If you're worried about your brain, reading the entire article might be good exercise for it.
So is that the TLDR of the article?

/s

Keto diet makes your brain use ketones instead of glucose for fuel which results in slower brain aging when you're 40-50.
I wonder is keto on then off better or always on.

On then off might let you get more variety in.

Variety is the spicy of life, and all things in moderation.
It's like asking if on and off cocaine is better than always off... sugar being a sort of cocaine-like thing for the brain.

One thing to note here is that ketosis may be achieved by diets less strict like MAD etc.

TLDR;

• As people get older, their brain connections start to break down faster in midlife (around 40–60 years) because brain cells don’t use sugar as well. • Giving the brain a different fuel called ketones can help keep those connections strong during this middle‐age window. • This suggests that helping the brain get fuel in midlife could keep it healthier and slow down memory problems later on.

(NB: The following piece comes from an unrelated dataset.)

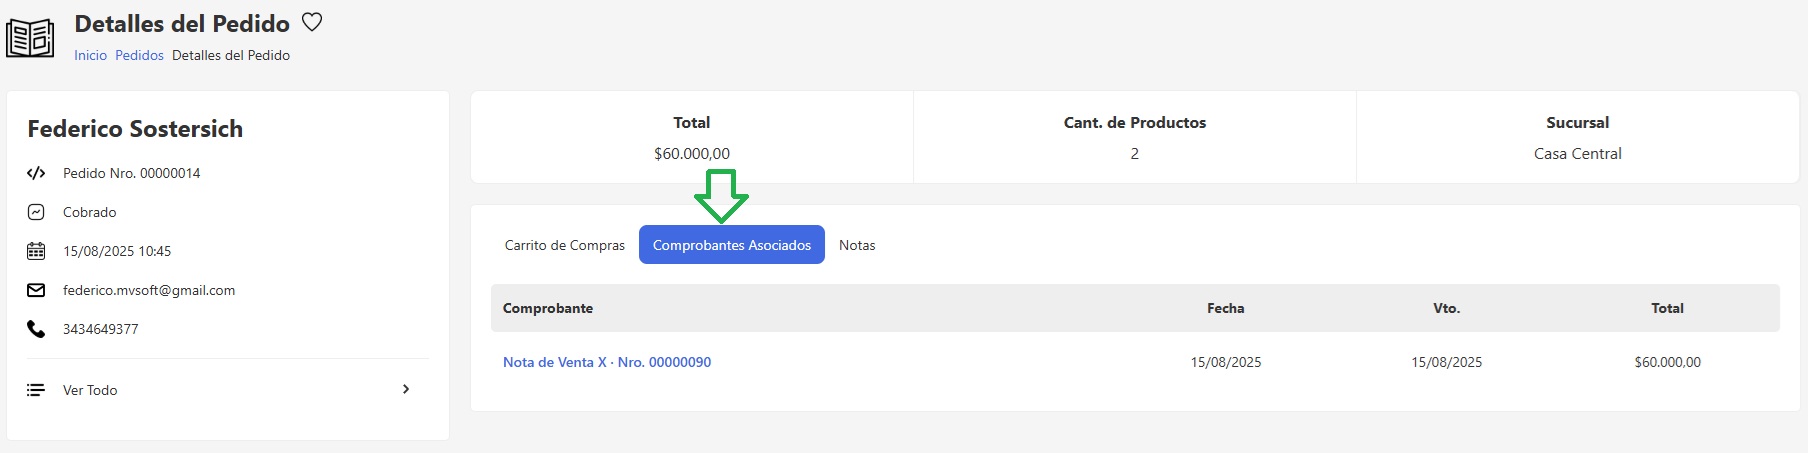This screenshot has width=1808, height=453.
Task: Click the code icon next to Pedido Nro.
Action: pyautogui.click(x=36, y=173)
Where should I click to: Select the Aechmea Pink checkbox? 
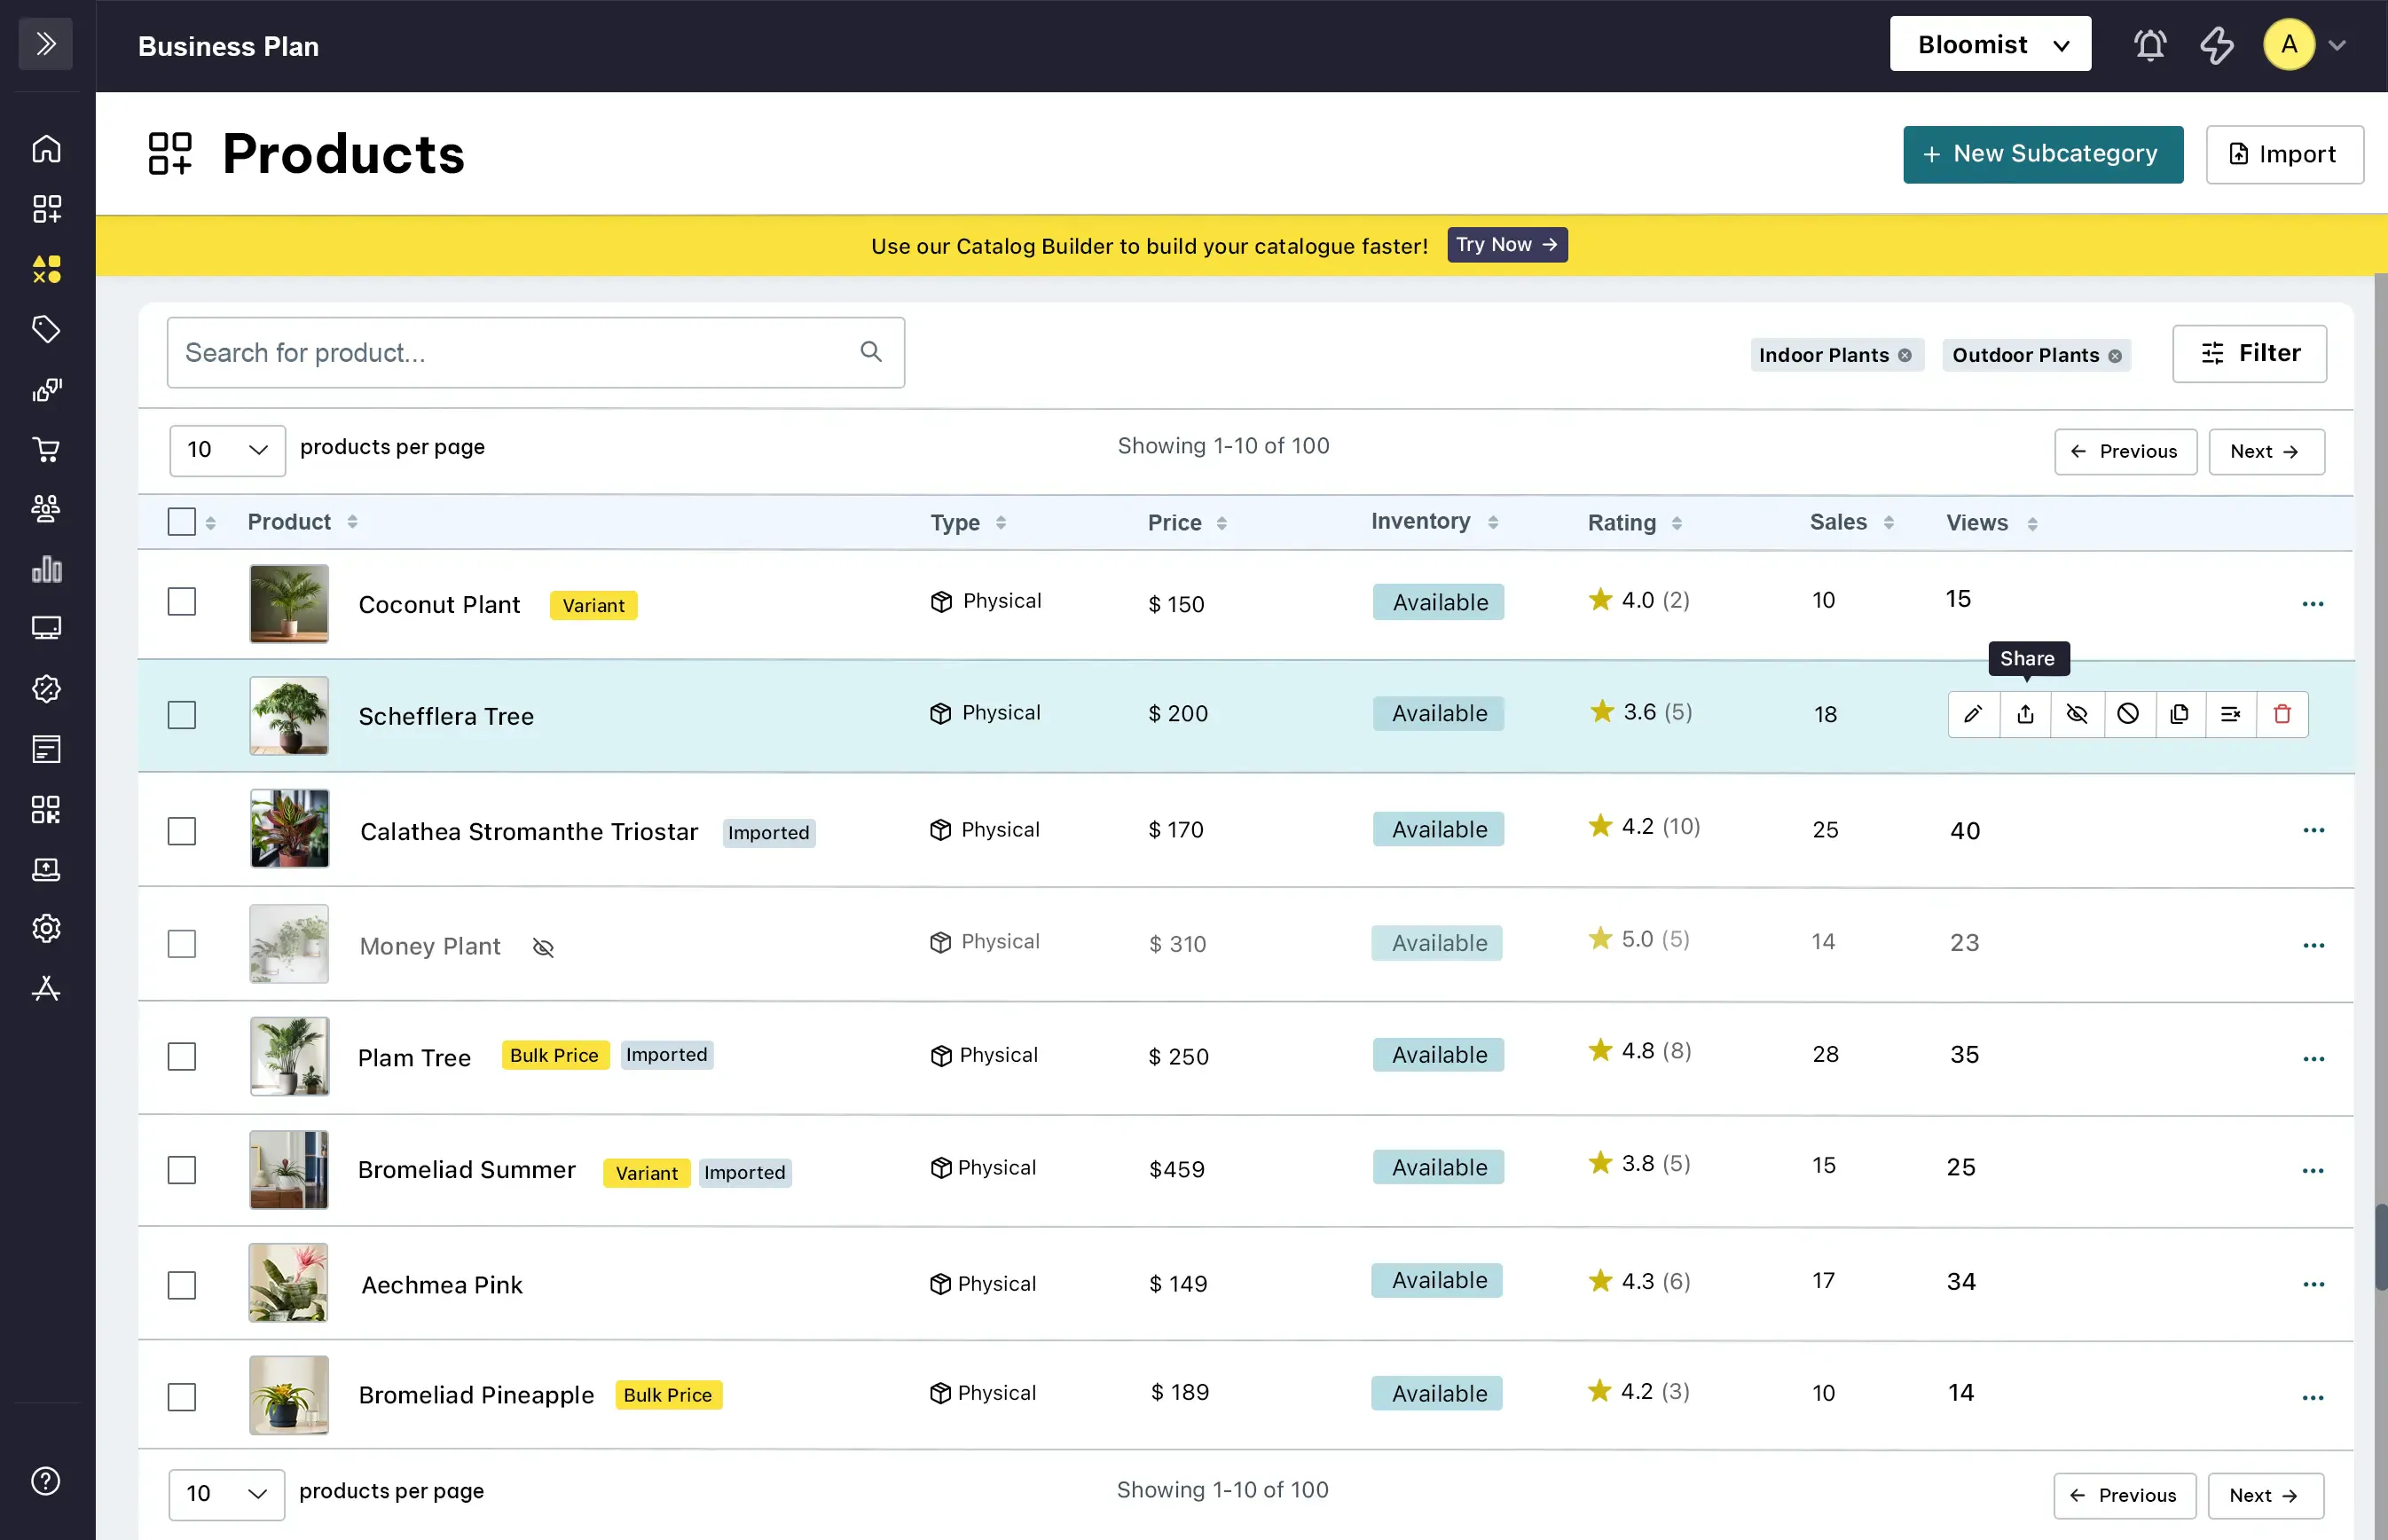[x=182, y=1285]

You can ingest ketones on their own (generally expensive supplements), but this article is more interesting in that a ketogenic diet (very low carbs) may have similar benefits.

Here's my regular Claude prompt:

5 bullet points, make sure I fully understand everything in 5 bullet points:

(My deliberate buzzfeedification of the Internet)

---

- Brain aging isn't linear - it follows an S-curve with key milestones: onset ~age 43, fastest decline ~age 61, then plateau.

- Insulin resistance drives it - metabolic problems (high blood sugar) appear first in midlife, before vascular or inflammatory issues.

- Neurons can't use glucose but could use ketones - gene analysis shows aging brain regions have high insulin-dependent transporters but also ketone transporters.

- Ketones reverse aging effects, but only ages 40-60 - ketone supplements significantly helped younger/middle-aged brains but did nothing for 60+ year olds.

- There's a critical intervention window - the 40s-50s appear to be when neurons are stressed but still saveable, suggesting early metabolic treatment could prevent dementia.

Against site rules to post generative text
Where does it say that? Besides the GP clearly discloses that it is LLM-generated.
It doesn’t. At least not in the guidelines or FAQ (links at the bottom of the site)
If it isn’t, it should be. No one asks in a forum because they want to hear from an LLM.